Lüneburg

Graffiti sollen Fahrradparkhaus vor wilden Sprayern schützen

Der Alte Kran und der Wasserturm sind nur zwei Gebäude, die Lüneburg-Besucher mit der Hansestadt verbinden.

Lüneburg. Kein Wunder, dass sich der Graffiti-Sprayer Jonathan Sachau diese beiden Motive für das neue Fahrradparkhaus am Bahnhof ausgesucht hat. Auf ausdrücklichen Wunsch der Verwaltung verschönerte der 29-Jährige jetzt die graue Fassade. Er hatte in Lüneburg unter anderem Kunst für das Lehramt studiert.

„Die Graffiti-Kunstwerke sollen unser neues Fahrradparkhaus nicht nur verschönern, sondern es vor illegalen Schmierereien bewahren“, sagt die Fachbereichsleiterin Straßen- und Ingenieurbau bei der Hansestadt, Uta Hesebeck.

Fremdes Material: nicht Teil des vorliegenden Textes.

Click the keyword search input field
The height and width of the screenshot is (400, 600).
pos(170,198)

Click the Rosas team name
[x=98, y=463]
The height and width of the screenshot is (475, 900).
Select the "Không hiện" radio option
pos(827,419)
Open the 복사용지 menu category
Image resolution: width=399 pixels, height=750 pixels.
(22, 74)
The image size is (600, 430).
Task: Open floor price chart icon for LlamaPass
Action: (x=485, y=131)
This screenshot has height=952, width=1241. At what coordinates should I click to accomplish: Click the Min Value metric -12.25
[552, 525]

Sprayer Sachau ist sicher: „Es gibt einen Kodex, dass besprühte Wände nicht übersprüht werden“. Die Motive hat Sachau von einem Flyer übernommen, der zur Eröffnung des Parkhauses verteilt wurde. 30 Farbdosen später schmücken neben Kran und Wasserturm auch zahlreiche Fahrräder das Gebäude.

Gesprüht hat Sachau sein Kunstwerk zum Teil im Stil des Fotorealismus: Obwohl die Motive gemalt sind, sehen sie auf den ersten Blick aus wie Fotografien. Hesebeck sagt: „Wir haben uns für dezente, nicht zu poppige Farben entschieden.“ Für die Verschönerung des Fahrradparkhauses wurden 800 Euro ausgegeben.